이는 기존 금융권 보안 관리 방식과 대비된다. 그동안 금융사는 금융당국 규정 준수를 중심으로 체크리스트 기반 점검을 수행해왔지만, 실제 보안 대응 역량이나 위협 대응 체계를 정량적으로 평가하고 개선하는 데에는 한계가 있다는 지적이 이어져 왔다.

업계에서는 이번 프레임워크를 사실상 금융권 ‘NIST형 성숙도 모델’ 도입의 신호로 보고 있다. 규제 준수 중심의 사후 점검에서 벗어나, 리스크 기반 사전 대응 체계로 전환하는 계기가 될 수 있다는 평가다.

지주·은행·카드·증권·보험 ‘그룹 단위 진단’

신한금융은 지주를 포함해 은행, 카드, 증권, 라이프 등 5개 주요 그룹사가 참여하는 형태로 금융보안원과 합동 진단을 진행했다. 지난달 초부터 약 2개월간 진행된 이번 진단은 ▲자가진단(5일) ▲현장 인터뷰(5~7일) ▲결과 보고(10일) 등 단계별 프로세스로 이뤄졌다.
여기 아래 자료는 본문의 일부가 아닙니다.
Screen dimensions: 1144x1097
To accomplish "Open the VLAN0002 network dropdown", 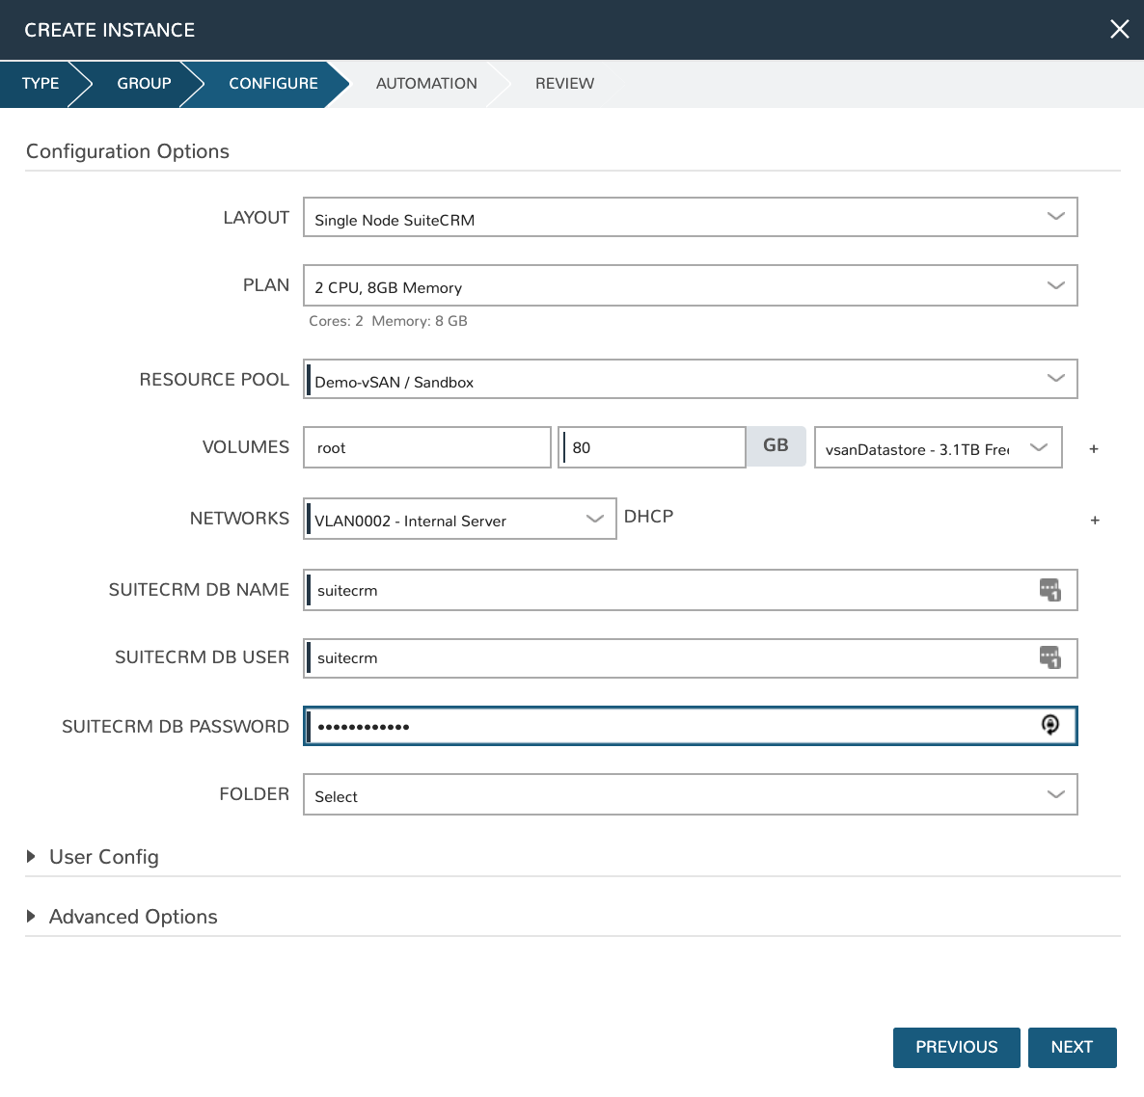I will pos(460,520).
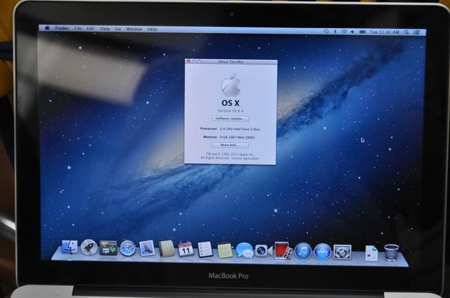This screenshot has height=298, width=450.
Task: Open the Wi-Fi status menu
Action: point(345,32)
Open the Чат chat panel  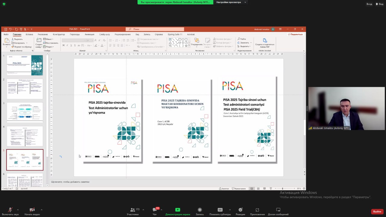point(155,210)
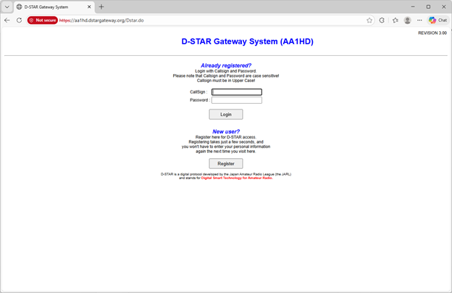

특히 지주사 담당자가 자회사 진단에 교차 참여하는 방식을 도입해, 그룹 전체의 보안 기준과 평가 체계의 일관성을 확보한 점이 특징이다. 금융보안원 자율보안연구팀은 실무 교육부터 진단 수행, 결과 보고서 작성까지 전 과정에 참여해 현장 적용성을 높였다.
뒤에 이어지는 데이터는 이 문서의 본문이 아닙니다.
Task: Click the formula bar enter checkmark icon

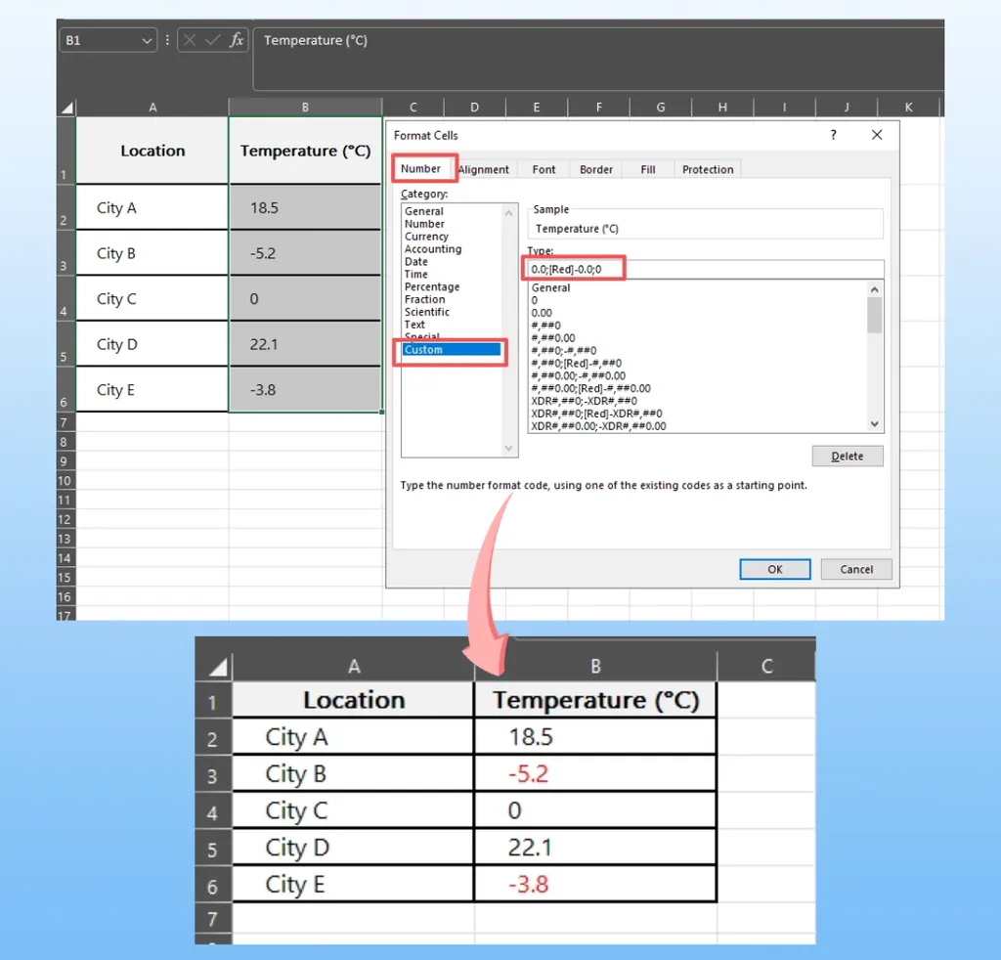Action: coord(212,40)
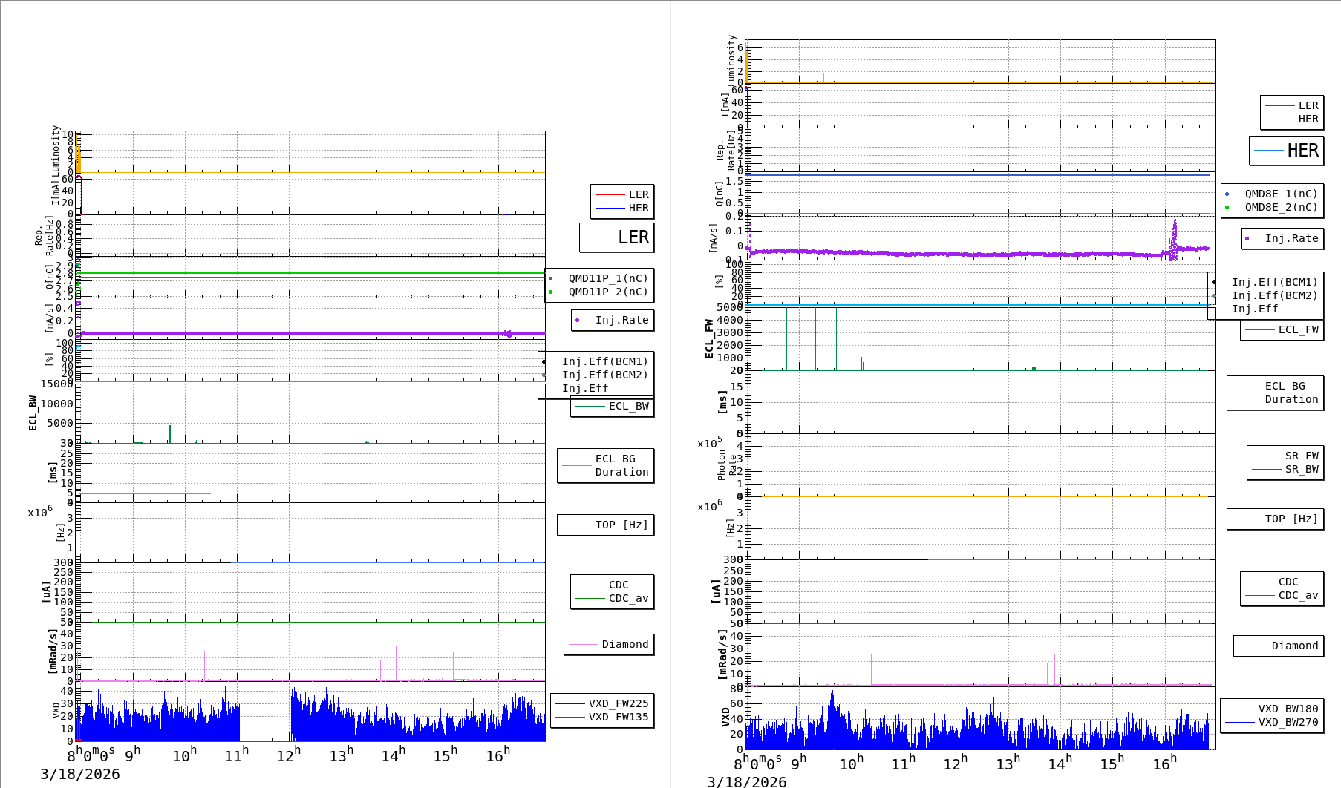
Task: Click the ECL_FW legend label
Action: click(x=1298, y=329)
이를 통해 신한금융은 각 계열사의 IT 인프라와 업무 특성을 반영한 맞춤형 보안 개선 과제를 도출했으며, 향후 이를 표준화해 그룹 전반으로 확산할 계획이다.

“보안도 플랫폼화”…금융권 표준 경쟁 본격화

이번 사례는 금융 보안 체계가 ‘규제 대응’에서 ‘플랫폼 기반 운영’으로 진화하고 있음을 보여준다. 특히 클라우드 전환, 오픈 API 확대, 생성형 AI 도입 등으로 금융사의 IT 환경이 복잡해지면서, 공급망 보안과 실시간 위협 대응 역량이 핵심 경쟁 요소로 떠오르고 있다.

이러한 변화 속에서 자율보안 체계는 금융사가 스스로 리스크를 정의하고 대응 전략을 설계하는 ‘능동형 보안 모델’로 자리잡을 가능성이 크다. 업계에서는 향후 금융당국 역시 자율보안 체계를 기반으로 한 평가·감독 방식으로 점진적으로 전환할 것으로 보고 있다.

신한금융은 이번 진단 결과를 바탕으로 그룹 차원의 자율보안 가이드라인을 구축하고, 이를 전 계열사에 단계적으로 확대 적용할 방침이다. 동시에 금융권 보안 표준 논의에서도 주도적인 역할을 강화한다는 계획이다.

신한금융 관계자는 “자율보안 체계를 선제적으로 도입해 실질적인 보안 수준을 높이고자 금융보안원과 합동 진단을 진행했다”며 “이번 경험을 토대로 그룹 차원의 모범 사례를 정립하고 금융권 전반의 보안 수준 향상에 기여하겠다”고 밝혔다.

금융사의 경쟁력이 ‘자산 규모’에서 ‘데이터 보호 역량’으로 확장되는 가운데, 자율보안 체계 도입은 향후 금융 IT 전략의 핵심 축으로 자리잡을 전망이다.